Victor thought about Vainqueur, Jules, and the other people who had stuck with him one disaster after another.
Camilla must have read his mind. “Karma, lovers, and [Paladins] come and go Victor, but friends like your dragon? They remain.”
“Is that the moral of the story?”
“No, the moral is, do not have unprotected charisma checks with Kia Bekele. Use [Protection from Good], maybe [Protection from Order] if you feel paranoid.”
The Vizier felt a strong urge to facepalm. “Okay, but it doesn’t apply to my situation. Miel was a friend that I did manipulate for my personal gain.”
“Which fits my point,” Camilla replied. “Friends are special people that you must always treat with respect, because they will stand by you when you make a mistake.
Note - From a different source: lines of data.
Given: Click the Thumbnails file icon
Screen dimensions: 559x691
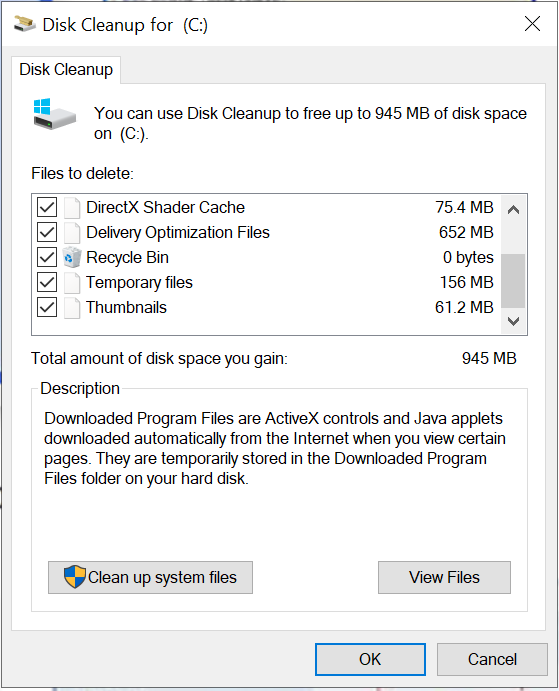Looking at the screenshot, I should (72, 308).
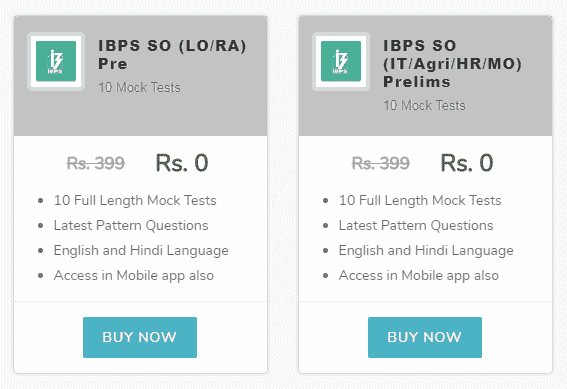567x389 pixels.
Task: Open the IBPS SO (LO/RA) Pre title
Action: click(172, 55)
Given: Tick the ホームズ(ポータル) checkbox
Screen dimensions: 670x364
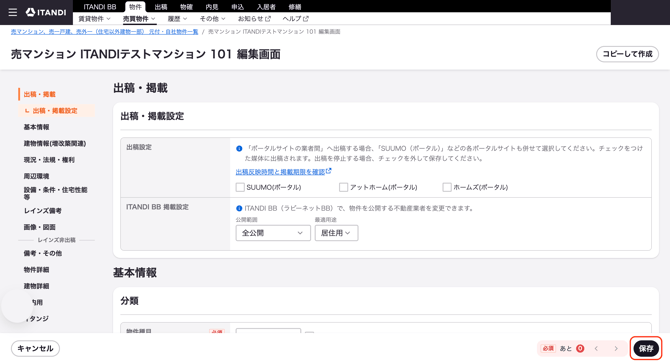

Everyone else is expendable, but you must never take a friendship for granted. Do not abuse their trust or goodwill, lest they run out of it. Now, why did you want to get into that dreary Heaven?”
“Because I liked Miel, that I thought that she was bi-neutral too and that I could get into a good afterlife by paying for it.”
As he spoke, he suddenly understood the hidden question. No, he hadn’t tried to get to Heaven on merit; his own scam proved it. Neither did the good, unforeseen consequences of his own fraud make up for the selfish intent behind it.
While it hurt, Miel was within her right to ghost him. She had genuinely tried to help him, and he repaid her trust with lies because deep down he had been unwilling to fully commit to her program. Camilla was right; if he had respected Miel he should have been honest with her from day one.
Maybe he should start with being honest with himself. Accept that he had made bad choices and live with the consequences.
“I’m fine with a balanced life,” Victor realized. “I'm fine with not living up to Heaven's standards nor going all the way down like Goblina did; I should just do what I feel is right and makes me happy.”
“Exactly, and there is nothing wrong with being neither an angel nor a fiend,” Camilla gave him a supportive nod. “You can be both.”
“I’m bi-neutral and proud of it!” the Vizier declared. “And who cares if I can’t get into Heaven anymore? I’m still going to get that [Fiendish Rake] class!”
“And I would be very glad to help with that,” his patron goddess said. “I did promise you a gift if you managed to revive yourself on your own…”
“About that, I have a friend in trouble with Seng,” Victor said. “Can you help with that instead? As you said, I have to stick to my party.”
Camilla looked extremely disappointed.